» **解くべき課題**:
a: 啄木の上京を記した引用文では、啄木が神田区駿河台袋町8の養精館に移ったのはいつとされていますか。
b: 啄木の駿河台養精館時代を記した引用文を、最後の文に続けて書き継いでください。

» **引用文**:
「あこがれ」の刊行(2)
神田区駿河台 養精館
(明治37年11月8日〜11月27日)

啄木は、故郷で創った詩を詩集にして世に問うべく上京しました。
明治37年10月31日、本郷区向ヶ丘弥生町三 村井方に旅装を解き、1週間余を過ごして
明治37年11月8日、 神田区駿河台袋町8 養精館に転居して来ました。

啄木の行動は、当時のマスコミも追っていたらしく
11月19日、読売新聞が駿河台に啄木が来たことを伝えています。

一かどの詩人扱い

 啄木19才、天才歌人の称えも出始めていました。清水卯之助は次のように記します。 

 『・・・、十一月十九日の読売新聞の“よみうり抄”には〈本月初め岩手の野より都門に入り来れる石川啄木氏は、駿河台袋町の新居に於て、不遠(とおからず)世に出す筈の詩集「沈める鐘」を目下編集中の由〉と、その消息が載り、すでにして一かどの詩人扱いであった。』( 「石川啄木」p168)

 啄木を愛する者としては、「よくぞ!」と、喝采を発したいところです。「紋付羽織に、投げれば立つような、仙台平の袴」が、啄木の高揚する精神状況と一致して、この時が、今回の上京では最も輝いていたようです。養精館の跡を訪ねる方も元気が出ます。

駿河台

  地名の通り、駿河からの徳川家臣団が住んだところであるとともに、富士山がよく見えたはずです。その景観が気に入ったのでしょう、啄木は転居したその夕、故郷の友人飯塚直彦、豊巻 剛に 出した転居の知らせの中に、「詩人を容るるに似たり、」と書いています。

» **記録データ**:
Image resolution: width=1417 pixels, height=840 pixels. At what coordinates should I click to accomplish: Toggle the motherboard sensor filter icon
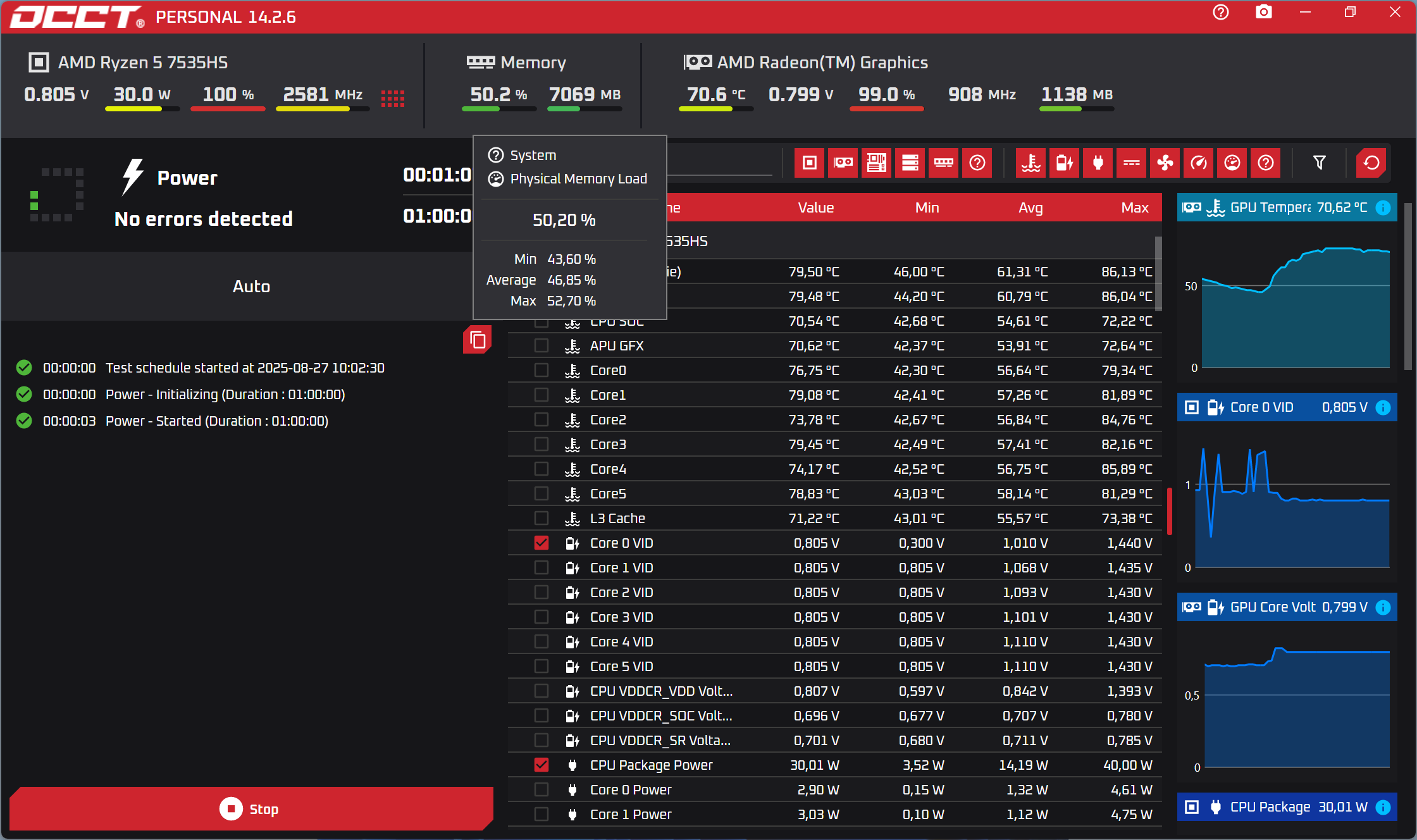coord(876,163)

» **課題別の解答**:
a: 明治37年11月8日です。

b:
 『拝啓本夕、弥生が丘の仮住居を去つて、この駿河台畔の人と相成候 手紙差上げべくと存じ候へども新生活の勿々に追はれて未だ果さず、乞ふ猶数日を待ち玉へ、我窓西に向ふて遥かに富士と語るべし、黄塵の都府また此好風光ありて詩人を容るるに似たり、呵々、

 待たるるは校友会雑誌也 兄らの杜陵だより也
 雪降らぬ都の我にふるさとの冬の風ふかせ玉ふも興ならずや、』

明治37年代の駿河台を復元してみました。破線は現在の道路です。
関連として鉄幹と晶子が住んだ東紅梅町2番地と文化学院を入れました。

当時は「御茶ノ水停車場」下車ですが、JRお茶の水駅下車、現在の明大通りを右に曲がり
とちの木通りを進めば右側に、鉄幹と晶子が教鞭をとった古風な文化学院があります。

文化学院から右斜め前方のビル群が
神田区駿河台袋町8 養精館になります。

左画像は「とちの木通り」からの文化学院(右側)遠景で、右画像は玄関です。
この玄関の前から右斜め前方を見ると

一群のビルがあり、その向こうに白い建物(明治学院高・中)があります。
この一帯が神田区駿河台袋町8で、養精館がありました。

具体的には、ビルと明治学院高・中の間にある「男坂」がその位置に当たります。
男坂は大正13年(1924)に造られたもので、啄木の時代には、一帯が下宿になっていました。
階段の急な状況からも、駿河台の縁の崖上にあった養精館とその眺望が偲ばれます。

「枯林」など7編を作詩

 上京後、ようよう落ち着きを得たらしく、啄木はこの宿で
 「枯林、天火盞(あまほざら)、壁画、炎の宮、のぞみ、眠れる都、二つの影」の7つの詩を作っています。部屋の窓から、甍を連ねる都会の秋の霧に接して 、この当時の啄木のモチーフと考えられる、天地、時、海原、こだま、命、死、夢、恋、破壊、鐘、などがうたわれています。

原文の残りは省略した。